Meat grinder: We live in a Golden Age of fake meat, graced with the likes of Soyrizo and Soy Loaf, Tofurky and Field Roast. That has Anneli Rufus ― author and sometime East Bay Express food critic ― fretting. Is fake meat, she asks in a longish essay on AlterNet ― is fake meat the equivalent of the blow-up sex doll and the Rock Your World vibe? (Somewhat NSFW link here.) Caution: You'll need a WetNap at the conclusion of Rufus' argument:
It is a testament to human genius and human chicanery that we make fakes to fool parts of ourselves. Some we adopt in secrecy and shame and desperation: sex dolls, say, or Rolex knockoffs. Others, such as fake meat, we embrace for reasons ethical, medical, psychological, political and philosophical. Eating fake meat, becoming carnivores in pantomime, summoning skin, blood, bone, organ and offal without skin, blood, bone, organ or offal, we do the equivalent of squinting, squirming, sighing, sliding back and forth against something which we do and do not want to remember is not real. It plays its part. It flexes, gushes, yields.

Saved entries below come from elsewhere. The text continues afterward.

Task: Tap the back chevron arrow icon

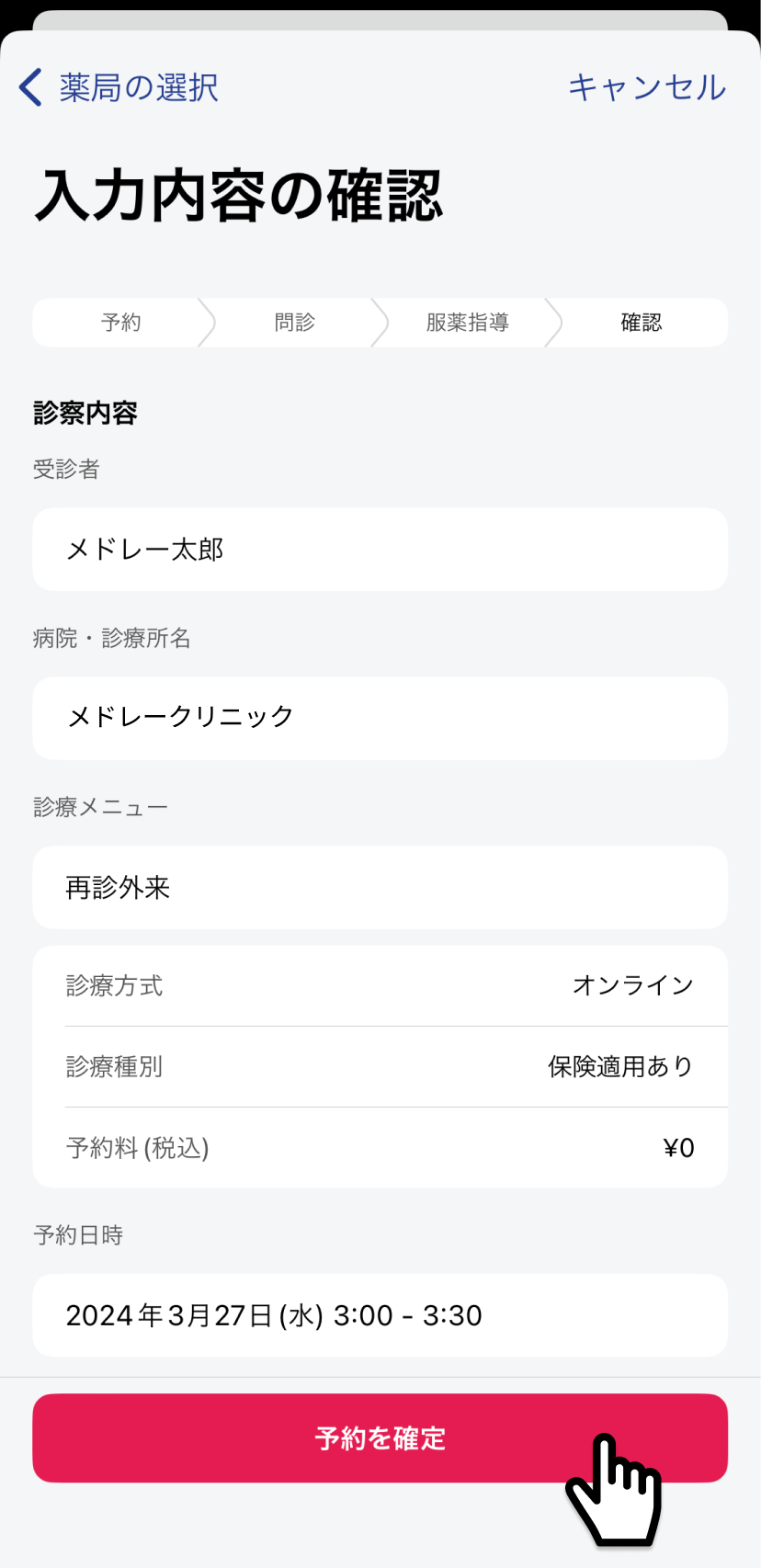Action: pyautogui.click(x=30, y=87)
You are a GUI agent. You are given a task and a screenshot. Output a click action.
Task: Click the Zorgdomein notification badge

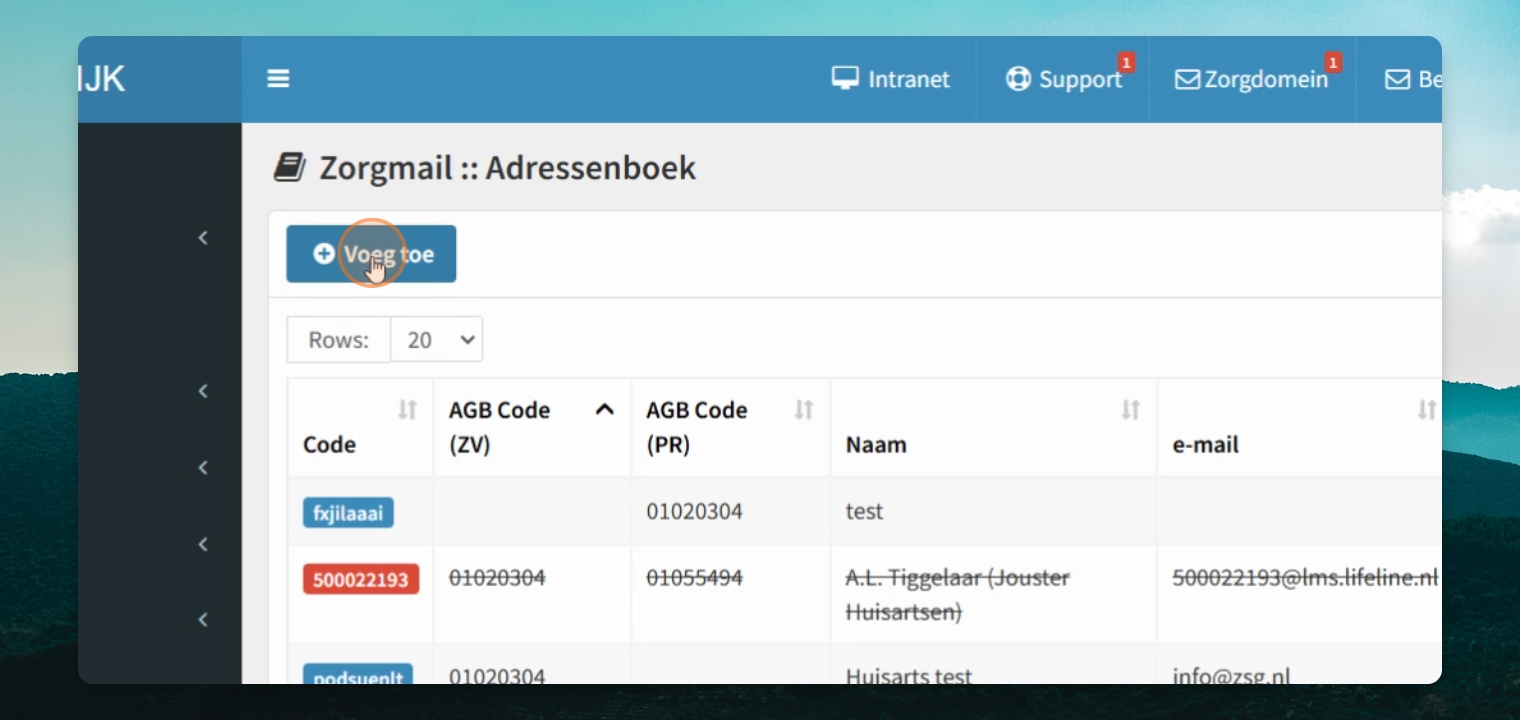tap(1332, 63)
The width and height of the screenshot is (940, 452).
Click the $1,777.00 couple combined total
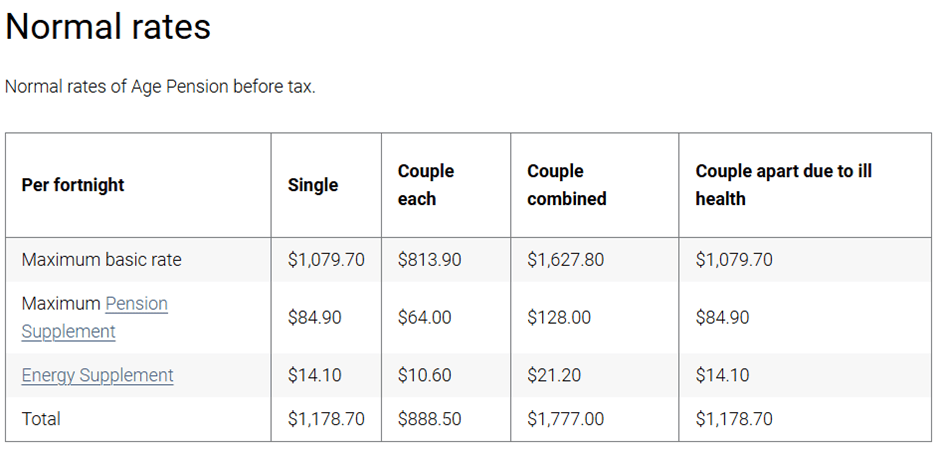tap(565, 419)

The question at the heart of Rufus' essay is whether fake meat, since it seeks to be a reasonable simulacrum of animal flesh, represents cheating on vegetarian principles. She sort of scoffs at the idea: Humans are hard-wired for the kill, seeking out plausible substitutes even when "enlightened":
Were you served slices of Quorn and not told it was made from Fusarium venenatum, a fungus first discovered in Buckinghamshire, England, you would swear that it was turkey breast, juicy and savory and fibrous-firm. You'd swear that something had to die for this, and your paleo-brain wants it that way. Paleo-brains sighs for that sacrifice, that knowledge of some other creature's suffering that feels to a paleo-brain like victory, because even your teeth believe it's meat.
In other words, we're wired to crave the flesh ― at the table and in bed.